▶ Aim: Give every line of the rows below as a JSON list of strings, with one string per line and blank lines left out.

▶ Available records:
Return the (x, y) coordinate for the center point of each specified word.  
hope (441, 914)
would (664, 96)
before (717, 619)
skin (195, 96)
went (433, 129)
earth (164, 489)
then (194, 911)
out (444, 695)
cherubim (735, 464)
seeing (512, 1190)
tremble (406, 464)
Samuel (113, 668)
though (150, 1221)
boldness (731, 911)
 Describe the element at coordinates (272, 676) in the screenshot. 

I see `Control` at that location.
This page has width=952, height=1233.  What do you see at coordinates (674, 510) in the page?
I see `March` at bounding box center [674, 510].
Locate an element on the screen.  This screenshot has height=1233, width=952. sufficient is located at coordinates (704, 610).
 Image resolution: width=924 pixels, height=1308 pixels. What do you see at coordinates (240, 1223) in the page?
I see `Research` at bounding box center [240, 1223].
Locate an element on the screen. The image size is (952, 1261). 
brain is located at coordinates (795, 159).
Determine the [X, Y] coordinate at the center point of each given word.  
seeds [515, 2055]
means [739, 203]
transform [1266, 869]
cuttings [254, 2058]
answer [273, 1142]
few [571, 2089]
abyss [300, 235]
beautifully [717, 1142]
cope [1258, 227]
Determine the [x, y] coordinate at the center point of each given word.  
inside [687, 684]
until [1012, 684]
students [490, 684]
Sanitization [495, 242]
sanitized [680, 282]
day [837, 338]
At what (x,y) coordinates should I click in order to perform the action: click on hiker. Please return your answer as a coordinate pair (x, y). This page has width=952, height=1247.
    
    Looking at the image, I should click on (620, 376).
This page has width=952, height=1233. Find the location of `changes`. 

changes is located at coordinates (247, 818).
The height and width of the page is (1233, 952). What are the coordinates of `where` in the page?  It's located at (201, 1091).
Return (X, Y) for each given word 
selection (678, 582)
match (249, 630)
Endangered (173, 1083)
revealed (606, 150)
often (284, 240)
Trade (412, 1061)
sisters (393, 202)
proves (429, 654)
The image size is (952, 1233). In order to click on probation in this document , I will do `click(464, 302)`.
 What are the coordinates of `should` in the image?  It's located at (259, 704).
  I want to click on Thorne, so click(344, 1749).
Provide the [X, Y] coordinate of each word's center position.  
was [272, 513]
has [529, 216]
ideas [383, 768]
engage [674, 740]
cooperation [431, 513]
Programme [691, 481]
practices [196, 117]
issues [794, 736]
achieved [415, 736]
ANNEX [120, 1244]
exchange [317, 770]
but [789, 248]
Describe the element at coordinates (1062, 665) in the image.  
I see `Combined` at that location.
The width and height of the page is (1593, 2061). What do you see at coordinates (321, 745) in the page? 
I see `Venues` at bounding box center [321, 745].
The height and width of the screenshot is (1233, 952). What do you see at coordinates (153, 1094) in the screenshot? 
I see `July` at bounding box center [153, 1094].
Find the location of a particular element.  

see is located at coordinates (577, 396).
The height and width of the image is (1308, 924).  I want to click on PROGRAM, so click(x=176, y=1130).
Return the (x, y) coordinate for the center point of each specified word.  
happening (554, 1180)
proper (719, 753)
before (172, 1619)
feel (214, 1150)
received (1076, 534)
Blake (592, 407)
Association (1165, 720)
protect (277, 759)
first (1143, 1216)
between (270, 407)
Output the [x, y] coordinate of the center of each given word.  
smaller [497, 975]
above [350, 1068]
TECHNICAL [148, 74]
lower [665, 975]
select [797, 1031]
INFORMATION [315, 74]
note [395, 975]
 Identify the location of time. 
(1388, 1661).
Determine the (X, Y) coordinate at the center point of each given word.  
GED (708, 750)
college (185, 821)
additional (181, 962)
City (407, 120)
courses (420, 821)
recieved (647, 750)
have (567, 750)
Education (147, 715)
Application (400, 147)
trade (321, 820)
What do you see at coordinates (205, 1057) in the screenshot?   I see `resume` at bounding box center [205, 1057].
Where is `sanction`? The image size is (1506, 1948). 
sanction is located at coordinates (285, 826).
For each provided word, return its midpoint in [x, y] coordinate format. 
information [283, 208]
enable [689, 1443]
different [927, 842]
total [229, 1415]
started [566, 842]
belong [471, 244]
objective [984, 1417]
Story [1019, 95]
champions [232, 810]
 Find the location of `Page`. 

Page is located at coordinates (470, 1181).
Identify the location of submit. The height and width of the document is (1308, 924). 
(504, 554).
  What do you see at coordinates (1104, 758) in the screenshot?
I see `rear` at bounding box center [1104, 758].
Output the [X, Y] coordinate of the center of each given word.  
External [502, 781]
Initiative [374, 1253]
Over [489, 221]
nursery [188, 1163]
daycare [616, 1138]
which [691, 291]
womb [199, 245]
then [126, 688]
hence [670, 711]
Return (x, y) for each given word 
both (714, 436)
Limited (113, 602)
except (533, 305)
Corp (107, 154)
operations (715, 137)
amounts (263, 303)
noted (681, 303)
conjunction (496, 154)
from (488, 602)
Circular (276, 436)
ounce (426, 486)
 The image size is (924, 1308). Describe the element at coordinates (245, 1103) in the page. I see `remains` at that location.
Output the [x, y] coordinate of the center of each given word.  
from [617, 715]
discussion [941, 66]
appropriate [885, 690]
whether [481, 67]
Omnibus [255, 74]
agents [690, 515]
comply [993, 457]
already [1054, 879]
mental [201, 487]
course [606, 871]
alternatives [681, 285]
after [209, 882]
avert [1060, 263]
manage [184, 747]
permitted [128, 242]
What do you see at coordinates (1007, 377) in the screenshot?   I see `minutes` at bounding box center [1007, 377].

▶ Worked solution:
[
  "Return the (x, y) coordinate for the center point of each specified word.  ",
  "hope (441, 914)",
  "would (664, 96)",
  "before (717, 619)",
  "skin (195, 96)",
  "went (433, 129)",
  "earth (164, 489)",
  "then (194, 911)",
  "out (444, 695)",
  "cherubim (735, 464)",
  "seeing (512, 1190)",
  "tremble (406, 464)",
  "Samuel (113, 668)",
  "though (150, 1221)",
  "boldness (731, 911)",
  " Describe the element at coordinates (272, 676) in the screenshot. ",
  "I see `Control` at that location.",
  "This page has width=952, height=1233.  What do you see at coordinates (674, 510) in the page?",
  "I see `March` at bounding box center [674, 510].",
  "Locate an element on the screen.  This screenshot has height=1233, width=952. sufficient is located at coordinates (704, 610).",
  " Image resolution: width=924 pixels, height=1308 pixels. What do you see at coordinates (240, 1223) in the page?",
  "I see `Research` at bounding box center [240, 1223].",
  "Locate an element on the screen. The image size is (952, 1261). ",
  "brain is located at coordinates (795, 159).",
  "Determine the [X, Y] coordinate at the center point of each given word.  ",
  "seeds [515, 2055]",
  "means [739, 203]",
  "transform [1266, 869]",
  "cuttings [254, 2058]",
  "answer [273, 1142]",
  "few [571, 2089]",
  "abyss [300, 235]",
  "beautifully [717, 1142]",
  "cope [1258, 227]",
  "Determine the [x, y] coordinate at the center point of each given word.  ",
  "inside [687, 684]",
  "until [1012, 684]",
  "students [490, 684]",
  "Sanitization [495, 242]",
  "sanitized [680, 282]",
  "day [837, 338]",
  "At what (x,y) coordinates should I click in order to perform the action: click on hiker. Please return your answer as a coordinate pair (x, y). This page has width=952, height=1247.",
  "    Looking at the image, I should click on (620, 376).",
  "This page has width=952, height=1233. Find the location of `changes`. ",
  "changes is located at coordinates (247, 818).",
  "The height and width of the page is (1233, 952). What are the coordinates of `where` in the page?  It's located at (201, 1091).",
  "Return (X, Y) for each given word ",
  "selection (678, 582)",
  "match (249, 630)",
  "Endangered (173, 1083)",
  "revealed (606, 150)",
  "often (284, 240)",
  "Trade (412, 1061)",
  "sisters (393, 202)",
  "proves (429, 654)",
  "The image size is (952, 1233). In order to click on probation in this document , I will do `click(464, 302)`.",
  " What are the coordinates of `should` in the image?  It's located at (259, 704).",
  "  I want to click on Thorne, so click(344, 1749).",
  "Provide the [X, Y] coordinate of each word's center position.  ",
  "was [272, 513]",
  "has [529, 216]",
  "ideas [383, 768]",
  "engage [674, 740]",
  "cooperation [431, 513]",
  "Programme [691, 481]",
  "practices [196, 117]",
  "issues [794, 736]",
  "achieved [415, 736]",
  "ANNEX [120, 1244]",
  "exchange [317, 770]",
  "but [789, 248]",
  "Describe the element at coordinates (1062, 665) in the image.  ",
  "I see `Combined` at that location.",
  "The width and height of the page is (1593, 2061). What do you see at coordinates (321, 745) in the page? ",
  "I see `Venues` at bounding box center [321, 745].",
  "The height and width of the screenshot is (1233, 952). What do you see at coordinates (153, 1094) in the screenshot? ",
  "I see `July` at bounding box center [153, 1094].",
  "Find the location of a particular element.  ",
  "see is located at coordinates (577, 396).",
  "The height and width of the image is (1308, 924).  I want to click on PROGRAM, so click(x=176, y=1130).",
  "Return the (x, y) coordinate for the center point of each specified word.  ",
  "happening (554, 1180)",
  "proper (719, 753)",
  "before (172, 1619)",
  "feel (214, 1150)",
  "received (1076, 534)",
  "Blake (592, 407)",
  "Association (1165, 720)",
  "protect (277, 759)",
  "first (1143, 1216)",
  "between (270, 407)",
  "Output the [x, y] coordinate of the center of each given word.  ",
  "smaller [497, 975]",
  "above [350, 1068]",
  "TECHNICAL [148, 74]",
  "lower [665, 975]",
  "select [797, 1031]",
  "INFORMATION [315, 74]",
  "note [395, 975]",
  " Identify the location of time. ",
  "(1388, 1661).",
  "Determine the (X, Y) coordinate at the center point of each given word.  ",
  "GED (708, 750)",
  "college (185, 821)",
  "additional (181, 962)",
  "City (407, 120)",
  "courses (420, 821)",
  "recieved (647, 750)",
  "have (567, 750)",
  "Education (147, 715)",
  "Application (400, 147)",
  "trade (321, 820)",
  "What do you see at coordinates (205, 1057) in the screenshot?   I see `resume` at bounding box center [205, 1057].",
  "Where is `sanction`? The image size is (1506, 1948). ",
  "sanction is located at coordinates (285, 826).",
  "For each provided word, return its midpoint in [x, y] coordinate format. ",
  "information [283, 208]",
  "enable [689, 1443]",
  "different [927, 842]",
  "total [229, 1415]",
  "started [566, 842]",
  "belong [471, 244]",
  "objective [984, 1417]",
  "Story [1019, 95]",
  "champions [232, 810]",
  " Find the location of `Page`. ",
  "Page is located at coordinates (470, 1181).",
  "Identify the location of submit. The height and width of the document is (1308, 924). ",
  "(504, 554).",
  "  What do you see at coordinates (1104, 758) in the screenshot?",
  "I see `rear` at bounding box center [1104, 758].",
  "Output the [X, Y] coordinate of the center of each given word.  ",
  "External [502, 781]",
  "Initiative [374, 1253]",
  "Over [489, 221]",
  "nursery [188, 1163]",
  "daycare [616, 1138]",
  "which [691, 291]",
  "womb [199, 245]",
  "then [126, 688]",
  "hence [670, 711]",
  "Return (x, y) for each given word ",
  "both (714, 436)",
  "Limited (113, 602)",
  "except (533, 305)",
  "Corp (107, 154)",
  "operations (715, 137)",
  "amounts (263, 303)",
  "noted (681, 303)",
  "conjunction (496, 154)",
  "from (488, 602)",
  "Circular (276, 436)",
  "ounce (426, 486)",
  " The image size is (924, 1308). Describe the element at coordinates (245, 1103) in the page. I see `remains` at that location.",
  "Output the [x, y] coordinate of the center of each given word.  ",
  "from [617, 715]",
  "discussion [941, 66]",
  "appropriate [885, 690]",
  "whether [481, 67]",
  "Omnibus [255, 74]",
  "agents [690, 515]",
  "comply [993, 457]",
  "already [1054, 879]",
  "mental [201, 487]",
  "course [606, 871]",
  "alternatives [681, 285]",
  "after [209, 882]",
  "avert [1060, 263]",
  "manage [184, 747]",
  "permitted [128, 242]",
  "What do you see at coordinates (1007, 377) in the screenshot?   I see `minutes` at bounding box center [1007, 377]."
]